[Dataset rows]
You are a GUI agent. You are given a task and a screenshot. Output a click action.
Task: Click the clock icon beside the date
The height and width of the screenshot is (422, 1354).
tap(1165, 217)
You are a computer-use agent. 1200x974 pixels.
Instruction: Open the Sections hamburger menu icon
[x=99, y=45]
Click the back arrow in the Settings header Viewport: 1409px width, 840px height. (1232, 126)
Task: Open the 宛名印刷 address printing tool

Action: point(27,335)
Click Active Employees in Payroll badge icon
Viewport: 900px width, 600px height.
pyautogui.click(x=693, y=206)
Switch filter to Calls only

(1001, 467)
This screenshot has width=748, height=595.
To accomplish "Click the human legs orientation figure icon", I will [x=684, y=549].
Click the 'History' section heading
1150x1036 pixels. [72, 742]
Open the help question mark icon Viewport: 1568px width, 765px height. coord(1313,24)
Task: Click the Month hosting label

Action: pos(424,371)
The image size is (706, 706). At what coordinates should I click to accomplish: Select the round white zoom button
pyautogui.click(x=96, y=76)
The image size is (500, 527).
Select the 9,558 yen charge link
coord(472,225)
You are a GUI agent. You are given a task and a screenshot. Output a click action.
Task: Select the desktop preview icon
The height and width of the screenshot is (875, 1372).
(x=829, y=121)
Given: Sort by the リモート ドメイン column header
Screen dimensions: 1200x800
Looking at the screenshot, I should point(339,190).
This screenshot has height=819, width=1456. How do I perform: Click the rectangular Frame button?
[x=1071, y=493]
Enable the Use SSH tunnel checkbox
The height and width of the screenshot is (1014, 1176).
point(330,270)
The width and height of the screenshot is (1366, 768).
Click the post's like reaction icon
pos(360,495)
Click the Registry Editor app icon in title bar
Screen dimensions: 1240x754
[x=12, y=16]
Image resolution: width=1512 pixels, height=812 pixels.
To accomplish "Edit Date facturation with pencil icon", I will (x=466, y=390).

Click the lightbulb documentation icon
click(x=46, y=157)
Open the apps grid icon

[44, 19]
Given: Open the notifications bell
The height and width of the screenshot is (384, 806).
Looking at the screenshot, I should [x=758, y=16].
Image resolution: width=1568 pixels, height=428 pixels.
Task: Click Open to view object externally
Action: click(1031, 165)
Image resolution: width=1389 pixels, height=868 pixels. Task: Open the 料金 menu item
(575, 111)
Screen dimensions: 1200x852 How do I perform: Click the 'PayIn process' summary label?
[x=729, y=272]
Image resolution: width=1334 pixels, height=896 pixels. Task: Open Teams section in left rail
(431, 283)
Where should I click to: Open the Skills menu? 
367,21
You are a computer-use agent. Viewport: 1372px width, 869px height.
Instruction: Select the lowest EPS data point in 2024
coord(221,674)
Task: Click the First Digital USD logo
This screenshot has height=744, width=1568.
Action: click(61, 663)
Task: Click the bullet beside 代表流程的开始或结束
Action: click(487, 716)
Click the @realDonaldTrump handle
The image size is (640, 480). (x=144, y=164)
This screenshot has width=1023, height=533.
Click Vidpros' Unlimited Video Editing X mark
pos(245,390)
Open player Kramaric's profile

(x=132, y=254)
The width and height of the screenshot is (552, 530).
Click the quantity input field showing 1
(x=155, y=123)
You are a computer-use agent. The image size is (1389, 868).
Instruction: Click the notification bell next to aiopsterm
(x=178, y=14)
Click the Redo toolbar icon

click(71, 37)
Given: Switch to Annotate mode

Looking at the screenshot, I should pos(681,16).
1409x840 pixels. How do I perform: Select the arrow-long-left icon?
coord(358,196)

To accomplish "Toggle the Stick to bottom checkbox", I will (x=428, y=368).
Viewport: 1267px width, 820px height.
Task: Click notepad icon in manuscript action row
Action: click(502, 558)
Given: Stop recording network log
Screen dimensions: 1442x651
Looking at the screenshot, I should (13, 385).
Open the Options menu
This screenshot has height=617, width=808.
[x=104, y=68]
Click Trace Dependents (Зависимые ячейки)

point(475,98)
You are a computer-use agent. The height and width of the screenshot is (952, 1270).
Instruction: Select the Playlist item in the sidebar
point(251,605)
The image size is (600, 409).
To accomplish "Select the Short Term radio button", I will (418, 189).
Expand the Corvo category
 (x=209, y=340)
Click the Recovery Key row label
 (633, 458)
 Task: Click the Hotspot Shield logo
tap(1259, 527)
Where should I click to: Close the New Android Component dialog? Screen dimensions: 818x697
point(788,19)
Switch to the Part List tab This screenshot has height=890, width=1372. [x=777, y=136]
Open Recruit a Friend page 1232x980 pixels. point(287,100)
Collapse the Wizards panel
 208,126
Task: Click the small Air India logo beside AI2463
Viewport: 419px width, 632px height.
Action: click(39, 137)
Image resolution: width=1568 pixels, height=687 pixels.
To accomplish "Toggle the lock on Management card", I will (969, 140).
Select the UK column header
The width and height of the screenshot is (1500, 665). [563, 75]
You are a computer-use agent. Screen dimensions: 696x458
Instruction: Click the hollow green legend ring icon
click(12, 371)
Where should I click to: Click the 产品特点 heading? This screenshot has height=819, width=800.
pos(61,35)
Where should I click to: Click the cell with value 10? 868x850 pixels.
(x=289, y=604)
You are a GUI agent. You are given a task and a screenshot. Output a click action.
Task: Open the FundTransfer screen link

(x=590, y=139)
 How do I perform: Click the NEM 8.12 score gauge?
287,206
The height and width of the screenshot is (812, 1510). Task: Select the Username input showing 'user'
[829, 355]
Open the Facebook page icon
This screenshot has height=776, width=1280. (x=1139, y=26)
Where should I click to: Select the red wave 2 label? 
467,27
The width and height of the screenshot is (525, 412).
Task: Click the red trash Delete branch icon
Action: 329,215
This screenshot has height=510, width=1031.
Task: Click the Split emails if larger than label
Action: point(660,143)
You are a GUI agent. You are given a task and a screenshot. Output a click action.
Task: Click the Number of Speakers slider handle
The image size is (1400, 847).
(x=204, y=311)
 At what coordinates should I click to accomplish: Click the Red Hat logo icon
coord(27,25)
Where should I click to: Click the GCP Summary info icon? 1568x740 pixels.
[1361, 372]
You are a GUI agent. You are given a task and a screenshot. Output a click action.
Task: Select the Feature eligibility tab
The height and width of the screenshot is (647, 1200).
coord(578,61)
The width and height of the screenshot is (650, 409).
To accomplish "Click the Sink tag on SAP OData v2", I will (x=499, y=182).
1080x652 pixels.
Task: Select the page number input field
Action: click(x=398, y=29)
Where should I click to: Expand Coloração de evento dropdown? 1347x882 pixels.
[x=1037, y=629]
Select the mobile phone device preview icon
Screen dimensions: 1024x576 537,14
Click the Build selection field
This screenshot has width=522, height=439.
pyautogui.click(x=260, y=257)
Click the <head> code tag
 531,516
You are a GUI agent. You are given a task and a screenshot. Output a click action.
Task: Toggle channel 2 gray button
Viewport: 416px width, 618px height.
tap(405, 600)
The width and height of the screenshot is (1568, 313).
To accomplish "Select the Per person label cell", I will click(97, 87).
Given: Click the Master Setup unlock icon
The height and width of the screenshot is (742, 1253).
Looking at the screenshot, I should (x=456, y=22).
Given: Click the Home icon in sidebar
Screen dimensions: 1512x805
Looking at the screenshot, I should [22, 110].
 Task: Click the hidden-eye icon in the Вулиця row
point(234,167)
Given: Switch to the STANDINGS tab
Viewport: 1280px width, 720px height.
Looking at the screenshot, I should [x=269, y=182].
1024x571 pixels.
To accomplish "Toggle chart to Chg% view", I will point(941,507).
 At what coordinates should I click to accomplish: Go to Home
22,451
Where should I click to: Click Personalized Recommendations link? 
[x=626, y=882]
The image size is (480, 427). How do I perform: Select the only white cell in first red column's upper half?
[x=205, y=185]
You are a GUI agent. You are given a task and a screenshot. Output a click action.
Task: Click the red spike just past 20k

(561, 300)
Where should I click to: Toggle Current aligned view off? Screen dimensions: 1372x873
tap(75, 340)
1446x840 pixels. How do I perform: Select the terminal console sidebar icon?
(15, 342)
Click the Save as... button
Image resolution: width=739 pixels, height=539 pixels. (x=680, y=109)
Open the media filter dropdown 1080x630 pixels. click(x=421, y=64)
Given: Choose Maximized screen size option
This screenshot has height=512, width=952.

* **Task description**
Reproduce the lines verbatim, beginning with the line that contains "This screenshot has height=819, width=1456." and ending after the line that contains "[x=729, y=272]".

* **Answer for the task**
This screenshot has height=819, width=1456. How do I perform: Click the rectangular Frame button?
[x=1071, y=493]
Enable the Use SSH tunnel checkbox
The height and width of the screenshot is (1014, 1176).
point(330,270)
The width and height of the screenshot is (1366, 768).
Click the post's like reaction icon
pos(360,495)
Click the Registry Editor app icon in title bar
Screen dimensions: 1240x754
[x=12, y=16]
Image resolution: width=1512 pixels, height=812 pixels.
To accomplish "Edit Date facturation with pencil icon", I will (x=466, y=390).

Click the lightbulb documentation icon
click(x=46, y=157)
Open the apps grid icon

[44, 19]
Given: Open the notifications bell
The height and width of the screenshot is (384, 806).
Looking at the screenshot, I should [x=758, y=16].
Image resolution: width=1568 pixels, height=428 pixels.
Task: Click Open to view object externally
Action: click(1031, 165)
Image resolution: width=1389 pixels, height=868 pixels. Task: Open the 料金 menu item
(575, 111)
Screen dimensions: 1200x852 How do I perform: Click the 'PayIn process' summary label?
[x=729, y=272]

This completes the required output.